Of course, the two services—home health and home care—are often combined, but be aware that private insurance and Medicare coverage is different for each. You will need to understand what kind of coverage your loved one has, and the specific services covered. Often, home care and home health agencies will help you wade through these issues and answer questions you may have.

According to Medicare.gov, home health is a term that entails a wide range of health care services that can be given in your home for an illness or injury. There are a variety of home care organizations, including Medicare certified home health care agencies, visiting nurse agencies, staff and private duty nursing agencies, and more. Other companies may be utilized to deliver specialized services and products such as medical equipment and supplies, pharmaceuticals, and drug infusion therapy.
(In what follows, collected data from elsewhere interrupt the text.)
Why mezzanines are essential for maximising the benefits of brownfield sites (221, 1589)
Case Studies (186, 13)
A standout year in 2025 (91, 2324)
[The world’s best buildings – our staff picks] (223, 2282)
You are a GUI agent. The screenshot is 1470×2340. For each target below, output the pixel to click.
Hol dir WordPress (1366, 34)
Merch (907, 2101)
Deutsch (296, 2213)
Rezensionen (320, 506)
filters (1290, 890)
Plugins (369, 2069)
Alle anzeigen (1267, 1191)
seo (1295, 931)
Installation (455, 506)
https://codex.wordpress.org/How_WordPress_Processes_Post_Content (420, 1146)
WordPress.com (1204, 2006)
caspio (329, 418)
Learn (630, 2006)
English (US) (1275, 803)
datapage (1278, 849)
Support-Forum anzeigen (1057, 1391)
Who Needs Home Health Care?

  • Older Americans who have health problems, but who want to maintain their independence in their homes with the support of a professional caregiver.
  • Patients of all ages who return home after surgery and need care, supervision, or assistance.
  • Patients who have complex treatments that require the use of medical equipment and/or medication monitoring.
  • Mothers and newborns home from the hospital after 24 or 48 hours who need further education, support, and the clinical assessment skills of a trained nurse.
  • Young adults recovering from accidents or injuries who can manage on their own—if they know an experienced healthcare worker will be there when needed.
  • Mentally ill adults who need support to remain in the mainstream of their community.
  • And millions of Americans with chronic diseases and disabilities, like Alzheimer’s, heart failure, kidney disease, or diabetes, who need careful monitoring but do not want or need to enter a nursing home or skilled care facility.